[PROBLEM TO SOLVE]
In the data below, repeat the line containing "Image resolution: width=1162" and every following line exactly, up to and including the last line. Exclude pictures.

▽

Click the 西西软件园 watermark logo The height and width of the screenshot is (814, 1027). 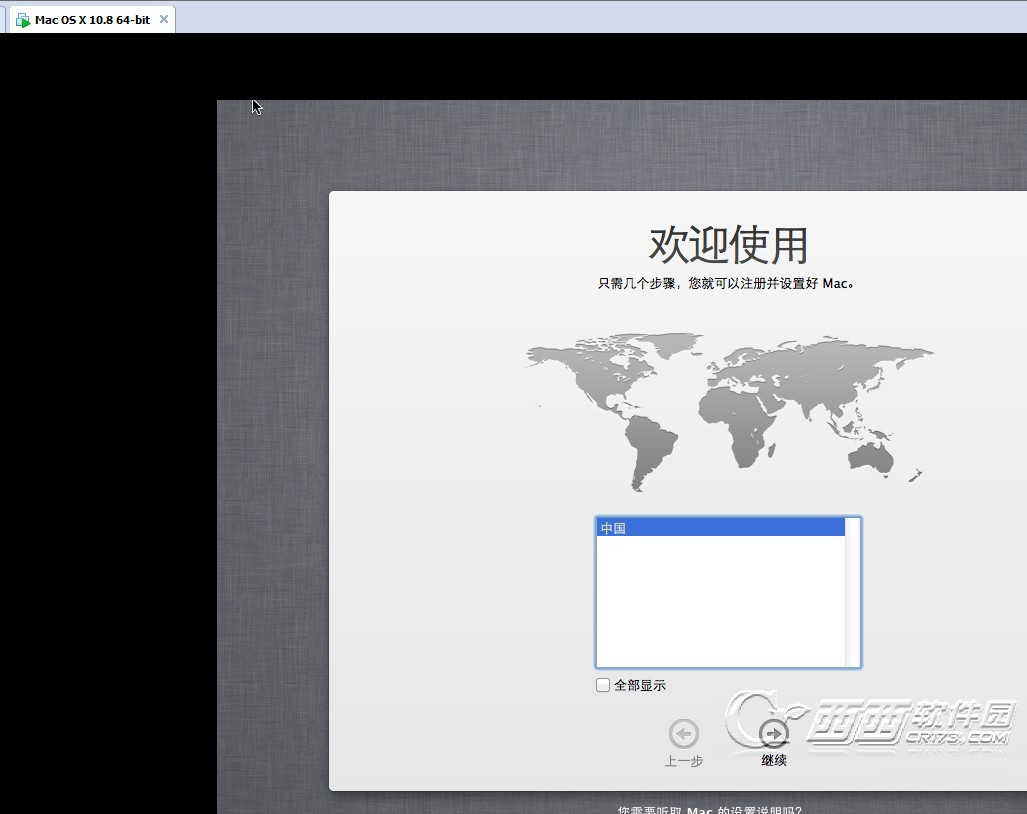(x=870, y=722)
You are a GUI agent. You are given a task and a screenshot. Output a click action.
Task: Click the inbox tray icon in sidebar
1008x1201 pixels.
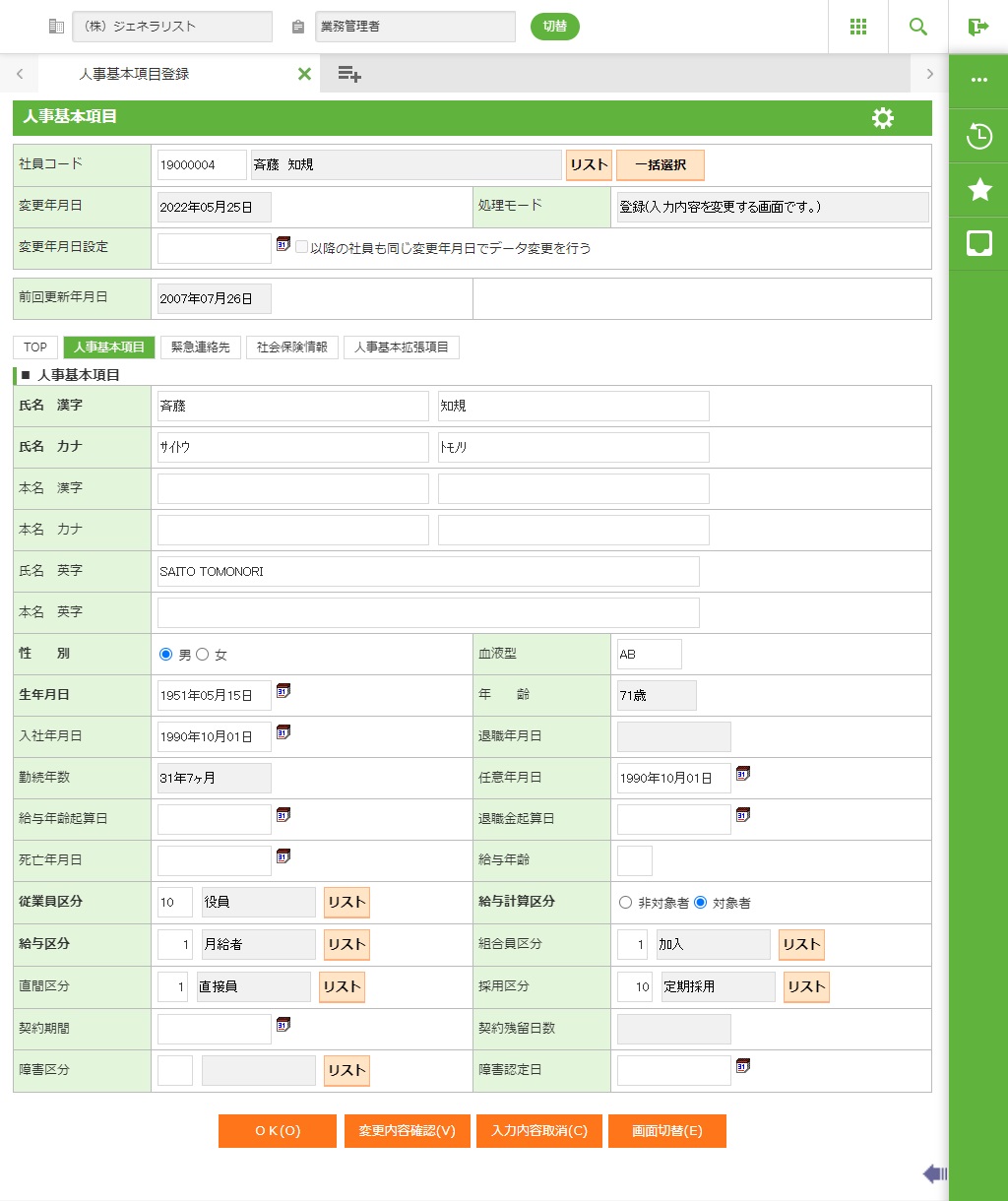(x=978, y=244)
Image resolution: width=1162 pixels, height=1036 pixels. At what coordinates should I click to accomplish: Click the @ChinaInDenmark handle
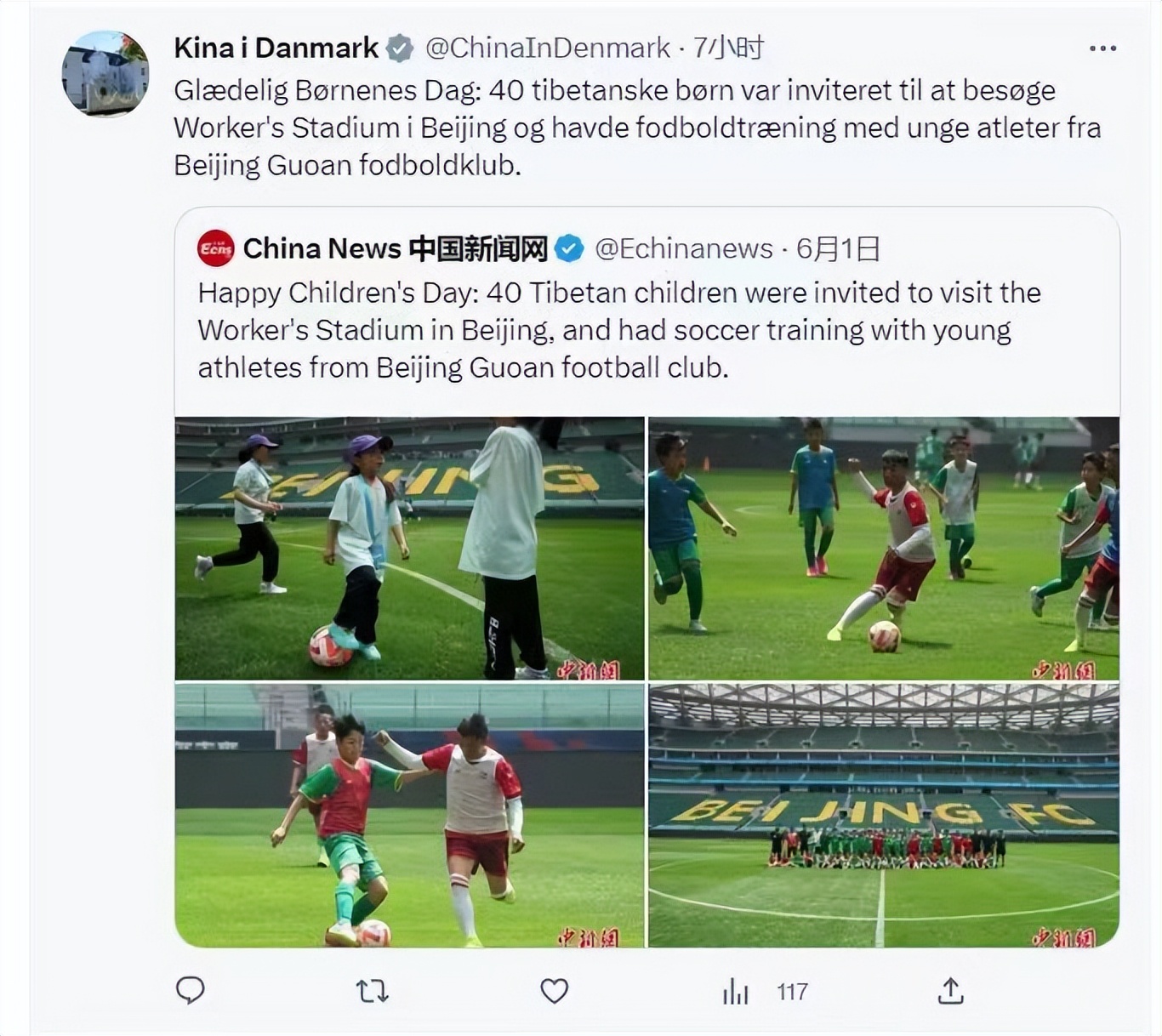point(547,48)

△

[TASK OUTPUT]
Image resolution: width=1162 pixels, height=1036 pixels. At what coordinates should I click to accomplish: Click the @ChinaInDenmark handle
point(547,48)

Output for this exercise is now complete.